Sermon for All Saints, November 4, 2018
In 1984, Robert Benton released, Places in the Heart, his film that takes place during the Great Depression in a small Texan town, a town segregated by race and economic class. The story begins with the accidental shooting and death of Roy, the town’s white sheriff, by a young black man named Wylie. Members of the Ku Klux Klan grab Wylie, drag him through town, and then lynch him. They do this with impunity. At the same time, Roy’s widow, Edna, finds herself responsible for their farm, a property set for foreclosure. In her attempts to save the farm, she is joined by a black man named Moses who offers to direct her farming efforts. In order to delay foreclosure on the farm by the bank, the conniving banker makes a deal with Edna: if you house my blind brother, he says, the bank will extend the foreclosure date. Edna now works with a motley crew to plant and harvest cotton: Moses – who the Klan views with great suspicion; the blind brother, Will; her two young children; and her sister whose husband is having an affair with another woman. And yet this odd mix of people work doggedly to bring in the harvest and win a competition for the first bail of cotton to be created in the county, thus saving the farm. What surprises the viewer is the closing scene that takes place in a Baptist church. As the minister reads the story of the Last Supper, a plate of cubed bread and a tray of small glasses filled with juice are passed from person to person in the pews. It’s hard to tell: is this reality or fantasy? For we see Edna’s sister kindly passing the communion bread to the woman having an affair with her husband. We see the white and blind man, Will, and the black man, Moses, seated next to each other at a time when almost every church was segregated. We see Edna passing the bread tray to her dead husband and, then, we see Wylie, the young and dead black boy, sharing communion with Roy, the sheriff he accidently shot and killed.

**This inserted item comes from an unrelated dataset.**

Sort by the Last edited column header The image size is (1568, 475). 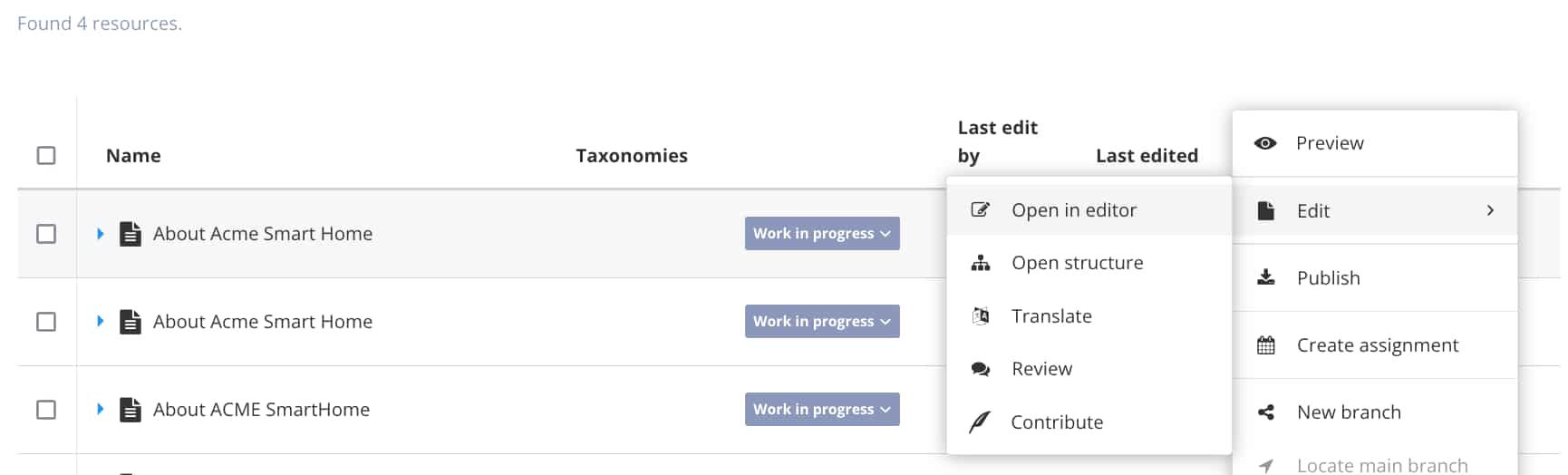coord(1146,156)
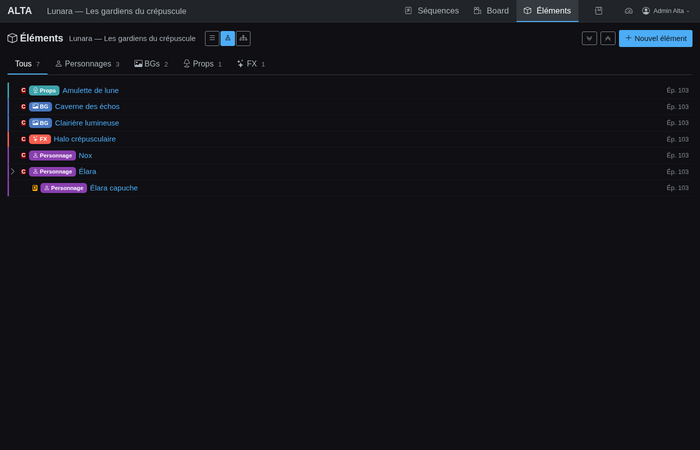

It would seem that in this communion there is no wall, no border between the poor and the slightly less poor, between two women who love the same man, between black and white, between the living and the dead.
But, then, none of this should surprise us – for Christians have claimed for millennia that the communion, the Holy Eucharist, the Mass is where heaven and earth are joined, where the terrible divisions of society can dissolve, where bread and wine, where Body and Blood nourish the sinner and the saint, the pious and the skeptical, the joyful and the desolate. Indeed, it is here – here – where you and I encounter a world larger than our imagination: a world where bigotry and hatred, envy and conniving, betrayals and tragic mistakes, loss and death do not have the final word; a world in which our beloved dead and the many dead we do not know are with us because they are in God and the presence of God is as close to us as the air we breathe. Thus, our beloved Book of Common Prayer teaches us that life does not end at death but rather is transformed by the mercy and love of God in ways we cannot fully imagine (BCP 382); that in the Holy Eucharist, in our communion with the risen Christ, we also encounter the saints and our beloved dead who join us in the banquet of heaven celebrated here on earth at this altar (BCP 498); that we are encouraged to pray for our beloved dead because “we still hold them in our love and trust that they will grow in God’s love, until they see their Creator as he is” (BCP 393; 862); and that we may ask for the prayers of the saints who dwell in the light of Christ just as we pray for each other and this suffering world at every Eucharist and in the Daily Prayer of the church.
Just over a week ago, the Episcopal Cathedral of the Diocese of Washington – the National Cathedral as it is commonly called – witnessed the memorial service for Matthew Shephard, a gay Episcopalian who was brutally murdered twenty years ago by two homophobic men. During his sermon at the service, Bishop Gene Robinson noted that Christians throughout the world would soon be celebrating All Saints and All Souls. He then said this: in many Latin American parishes, the names of the dead are called out by members of the assembly and that after each name is called out, the entire assembly says, présente, that is, “present, present here among us now” – that is, the beloved and not so beloved dead are present here with us – for the veil between this world and the one suffused with the love and justice, the life and light of God is remarkably thin.
And so I wonder: who is the beloved friend or spouse or child or grandparent or colleague or group of people you carry in your heart this day? Who has brought you to this liturgy? And who waits to hear you whisper or pray this word, présente, as you come to the altar of God? At this table the Lord of hosts will make for all people a feast of rich food and well-aged wines. The Lord of hosts will destroy the shroud that is cast over all people and will swallow up death forever. Amen.